Postcard From Historic Washington, Arkansas

The famous 1874 Washington Courthouse is now
the visitor center.
Established on George Washington's birthday in 1824, Washington, Arkansas is today a quiet, peaceful, tree-shaded town, a state park, and probably America's premier historic village. More than 30 restored historic structures, including examples of Southern Greek Revival and Federal architecture, Gothic Revival, Italianate, and those of hand-hewn timber framing or brace-frame cottage construction, stand as a tribute to life in Washington from 1824 to 1900. You can tour the public buildings and homes; see wonderful collections of antiques, guns and knives; visit with the guides in period attire; ride the surrey around town and step back to a more genteel  period in history. There was a time, however, when Washington was a bustling, thriving city and for almost 3 years during the Civil War, the state capitol of Arkansas.

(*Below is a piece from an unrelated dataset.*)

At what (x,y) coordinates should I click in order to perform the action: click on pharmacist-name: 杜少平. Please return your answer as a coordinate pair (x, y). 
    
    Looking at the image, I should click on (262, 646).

Black's forge where the 1st Bowie knife was
made for Jim Bowie.


Located in Hempstead County, Washington was established as the first county seat. It was located on the famous Southwest Trail (the earliest road across the state) and, due to its closeness to the then Mexican border, was a stopover for pioneers traveling west to Texas. Davy Crockett, Sam Houston and Jim Bowie stopped in Washington on their way to die in defense of the Alamo. Legend say's Houston planned parts of the revolt strategy in a tavern in Washington during 1834. James Black, a talented blacksmith in the town, was commissioned by Jim Bowie to create the original Bowie Knife in 1831. It was this knife he became famous for and died wielding at the Alamo.

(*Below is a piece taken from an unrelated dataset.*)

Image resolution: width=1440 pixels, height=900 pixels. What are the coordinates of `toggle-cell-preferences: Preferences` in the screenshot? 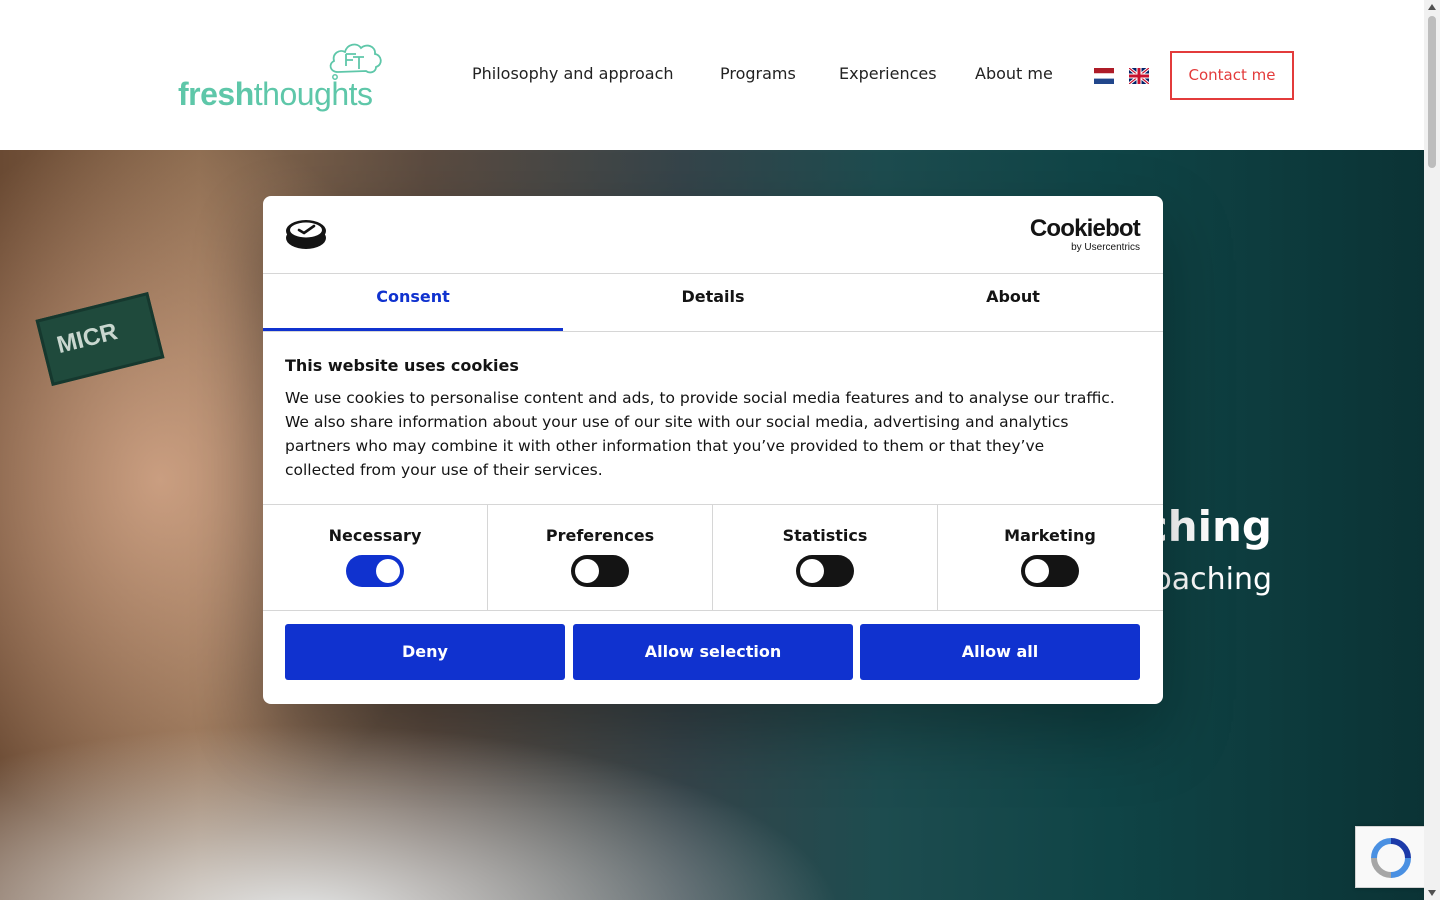 It's located at (600, 558).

Planted in 1839, this magnolia tree has seen
a lot of history.
The town was also the rendezvous point for volunteers to be mustered in to fight in the Mexican War in 1846.  By 1860, the booming town could boast of 17 lawyers, 16 doctors, 15 carpenters, 15 merchants, nine blacksmiths, nine teachers, six printers, 3 hotel owners, 3 carriage makers, and 1 fortune teller. But the town experienced its period of greatest importance during the Civil War. The state capitol in Little Rock fell to the Union Army in September 1863. Governor Harris Flanagin moved the state government to Washington and established offices in the Hempstead County Courthouse. Hempstead County provided its fair share of troops for the Confederacy and the town became a refugee center. In April, 1864, the battle of Prairie D'Ane was fought about 20 miles to the east of the town and the wounded were cared for in Washington.

Unfortunately for the residents, the coming of the railroad era and the establishment of the new town of Hope along the rail line which had bypassed Washington started the town on a path of decline. In 1875, a fire destroyed much of the business district. It was rebuilt, but another fire in 1883 destroyed most of the remaining old businesses in town. Hope was becoming the new shipping and trading center for Hempstead County and Washington residents began to move away. By 1900, only 374 persons were living in town. Repeated attempts to move the county seat to Hope finally succeeded in 1939 further hastening Washington's decline.

Archeological dig - notice the cannon balls
they found?
The town became a state park in 1973 and many of the old structures have been restored by the Pioneer Washington Restoration Foundation. For the last 20 years, archeological fieldwork has been conducted in the town and over 200,000 artifacts have been recovered and preserved. There are still 138 permanent residents who call Washington home.

Located on Highway 278 just nine miles from Hope (from I-30, take exit 30), the park is open year round from 8:00 a.m. - 5:00 p.m. except Thanksgiving, Christmas, and New Year's Day.

Well preserved Washington pioneer cemetery.